If this is to be implemented, maybe it would be worth putting some more thoughts on durable stability of the archives, ideally with a perspective of tarballs being stable for 5+ years. This is where GH failed:
https://lists.fedoraproject.org/archives/list/devel@lists.fedoraproject.org/message/UDZ2WKMTOE6J2M4K7PF5OWSSC4BAX2SH/
I would like to see this aswell.
I'm missing this more and more as there are now useful upstream sources stored in pagure and I find myself wanting to package snapshots of them.
I also note that if this gets added, a section in the relevant packaging guidelines at http://fedoraproject.org/wiki/Packaging:SourceURL would be great, and I'll happily write it. If the implementation managed to avoid requiring the gymnastics that the other hosting services require to get a proper tarball then that would be even better.
Please allow direct download of project code in archive form for releases, versions and tags, so pagure-hosted projects can be easily packaged in Fedora using %forgemeta like with GitHub or GitLab, as requested by Matthew Miller here: https://lists.fedoraproject.org/archives/list/packaging@lists.fedoraproject.org/message/XJQG5V7SVTMDFNIQNJ2W5UM4C6JCWDWU/
See also: - https://fedoraproject.org/wiki/Forge-hosted_projects_packaging_automation - https://lists.fedoraproject.org/archives/list/packaging@lists.fedoraproject.org/thread/5K4CED5IBVTS567QJEYGUWLPBFYONDLN/ - https://pagure.io/packaging-committee/issue/719 - https://bugzilla.redhat.com/show_bug.cgi?id=1523779
Ideally: - archives are compressed with tar.xz - archives contain a topdir matching their name - archives do not contain .git and other git-specific metadata - the archive modification time matches the corresponding commit time - archive urls end with /archivename.tar.xz to make rpm happy - release archives are named project-release (and project is the same as in https://pagure.io/project/) - tag archives are named project-tag - commit archives are named project-commit
Pagure already allows manual release uploading but tagging a commit as a release commit should be sufficient to generate the corresponding release archive automatically without manual upload (as on GitLab)
Ideally: - archives are compressed with tar.xz
Actually, I'd suggest that they don't get compressed with tar.xz. I'd suggest sticking with tar.gz and tar.bz2 as the former is light on resources to compress and the latter is great for high compression.
tar.xz
tar.gz
tar.bz2
I've discovered from time to time that xz compressed tarballs can be somewhat screwy to deal with, which might explain why both GitHub and GitLab don't generate them.
Hi Neal,
Care to explain why you mean by screwy?
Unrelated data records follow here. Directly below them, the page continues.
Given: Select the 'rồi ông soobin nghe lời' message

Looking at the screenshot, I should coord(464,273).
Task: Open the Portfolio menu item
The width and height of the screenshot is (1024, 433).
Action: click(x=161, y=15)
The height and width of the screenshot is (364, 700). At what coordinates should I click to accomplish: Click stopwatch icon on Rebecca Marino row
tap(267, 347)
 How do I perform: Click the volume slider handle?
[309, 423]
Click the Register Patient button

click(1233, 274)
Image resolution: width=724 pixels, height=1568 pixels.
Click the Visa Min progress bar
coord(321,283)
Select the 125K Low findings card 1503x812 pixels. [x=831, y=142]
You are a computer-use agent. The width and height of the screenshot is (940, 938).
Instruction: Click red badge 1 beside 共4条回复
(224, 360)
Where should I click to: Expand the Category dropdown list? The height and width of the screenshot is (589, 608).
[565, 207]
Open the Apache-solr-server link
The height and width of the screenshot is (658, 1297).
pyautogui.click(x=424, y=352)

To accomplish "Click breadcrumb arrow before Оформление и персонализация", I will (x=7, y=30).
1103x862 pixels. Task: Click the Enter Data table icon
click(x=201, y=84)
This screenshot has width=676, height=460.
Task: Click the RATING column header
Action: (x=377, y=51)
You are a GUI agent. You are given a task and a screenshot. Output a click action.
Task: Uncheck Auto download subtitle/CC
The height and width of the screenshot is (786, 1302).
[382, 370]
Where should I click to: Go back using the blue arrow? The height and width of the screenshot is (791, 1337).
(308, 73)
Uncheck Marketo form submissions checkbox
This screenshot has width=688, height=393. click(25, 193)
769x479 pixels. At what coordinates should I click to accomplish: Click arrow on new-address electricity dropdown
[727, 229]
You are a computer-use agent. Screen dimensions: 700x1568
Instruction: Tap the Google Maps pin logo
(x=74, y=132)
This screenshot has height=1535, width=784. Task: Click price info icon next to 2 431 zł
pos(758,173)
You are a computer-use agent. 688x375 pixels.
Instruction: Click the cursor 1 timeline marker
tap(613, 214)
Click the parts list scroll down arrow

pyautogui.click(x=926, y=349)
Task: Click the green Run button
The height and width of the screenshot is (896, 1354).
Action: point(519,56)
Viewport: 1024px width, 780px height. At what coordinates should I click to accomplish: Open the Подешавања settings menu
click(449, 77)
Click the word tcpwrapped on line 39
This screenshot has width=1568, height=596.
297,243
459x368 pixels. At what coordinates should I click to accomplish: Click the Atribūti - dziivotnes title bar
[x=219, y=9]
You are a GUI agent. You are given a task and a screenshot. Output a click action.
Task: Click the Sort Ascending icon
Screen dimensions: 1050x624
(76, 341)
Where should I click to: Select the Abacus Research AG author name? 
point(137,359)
I never had problems with tar.xz, they compress better than tar.bz2, and they are well supported even on non Linux OSes nowadays
OTOH I had no end of problems spectooling tar.gzs from github, to the point I systematically check archive integrity now before launching mock. The problems seem to happen mostly on big projects, so anything that compresses better would probably avoid hitting them
The main problem is that the compression is unstable. Depending on the release of xz being used, the archives will look different even with the same settings.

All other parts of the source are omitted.